Following in the footsteps of his father, a Rebellion survivor, we meet Maurice O’Dwyer, the son of a relatively prosperous Catholic Tipperary farmer. Maurice O’Dwyer’s political activities result in deportation to Van Diemens Land.
It was with some trepidation that I approached this book given the title, and my prior knowledge of most of the subject matter. However, I found freshness in Tully’s writing style that took the edge off the relentless misery. Tully is a Professor of History and has published in the areas of social history and politics but is also a prolific fiction writer. Tasmanian by birth, he no doubt also draws on the experiences of English and Irish forbears to create a graphic picture of the effects of colonialism on ordinary people. It puts me in mind of Franz Fanon’s The Wretched of the Earth, the popular anti-colonialism book of the 1960s, in that it examines the effects of brutal expansionism not only on the oppressed but on those who would oppress them.

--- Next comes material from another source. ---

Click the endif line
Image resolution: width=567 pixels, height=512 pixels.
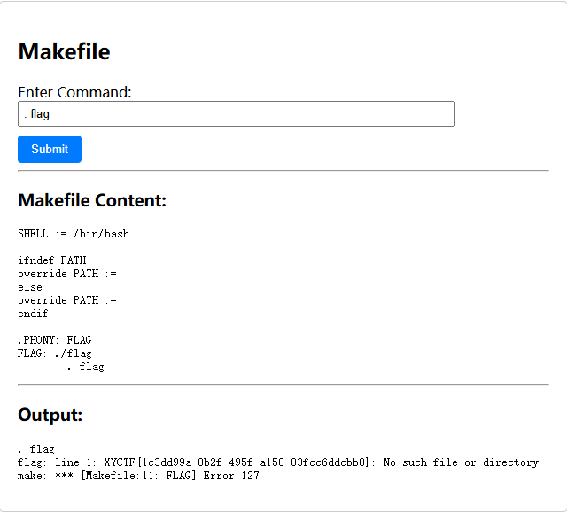tap(33, 314)
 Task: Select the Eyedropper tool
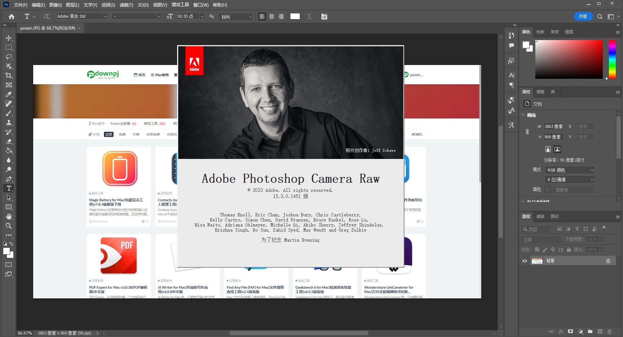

It took me a while to appreciate the style of his writing, especially in the use of a dialectic style for the characters. I had no problem with the Irish words, but to one unfamiliar with the language this may be an issue. However, there is a comprehensive glossary of the meaning of these words at the start of the book. It also addresses English local dialect words and language of Tasmanian Aboriginals. As the characters become more familiar the use of dialect is less an issue.
On arrival of the Adeline in Australia the narrative soared for me. Dwyer’s farming background saw him assigned as a farm labourer, and it looked as though things may improve. His innate hatred of injustice was to prove otherwise and he finds himself on the run, with the assistance of Aborigines, in recognition of his help to an injured Aboriginal child. Now on familiar territory, Tully, the fiction writer, came into his own. From his boyhood experiences in the Tasmanian Highlands, he paints beautiful pictures of the Tasmanian landscape, and I could almost feel myself on one of those glorious bushwalks, although I was never pursued by trackers, dogs and soldiers. The final act of Dwyer and Kiuntah reminds us of the countless times, and locations Australia wide when the Aborigines thwarted the bloodlust of their pursuers.
For those who are unfamiliar with Australian white settlement history this book would make a great introduction. In just 232 pages Tully lays the groundwork for research into European and British/ Irish history over the last two hundred years. Colonialism and the Industrial Revolution, slavery, transportation, and the dispossession of the Tasmanian Aborigines are all knitted seamlessly into the narrative.
I found this short book quite unsettling and the cause for this is addressed by Tully in the Afterword. Whilst the days of transportation are long gone, the culture that allowed it to happen is still with us. There are close parallels between the cruelty and savagery of the penal system and the institutional degradation of helpless children at the hands of the Church now being explored by a Royal Commission. There are also parallels between the penal system and the refugee policies now practised by the Australian Government where children are detained for over four years, with the consent of a voting public. Above all, it is unsettling that we do not officially recognise the genocide of Aboriginal people preferring to believe ‘according to the Prime Minister in 2014 that The Great South Land was “unsettled, or, um, scarcely settled” before the arrival of the British’ (p 232).
In the lead up to 100th Anniversary of the 1916 Easter uprising, this book makes a valuable contribution to the history of the Irish struggle for Independence, and the effect that mass transportation of Irish people to Australia had on the emergence of the post White settlement identity.
I would recommend this book to book groups, or other forums, where it would provide the opportunity for useful discussion on headway towards a real democracy, and not one dogged by‘captains calls’. That smacks too much of the power of former colonial governors.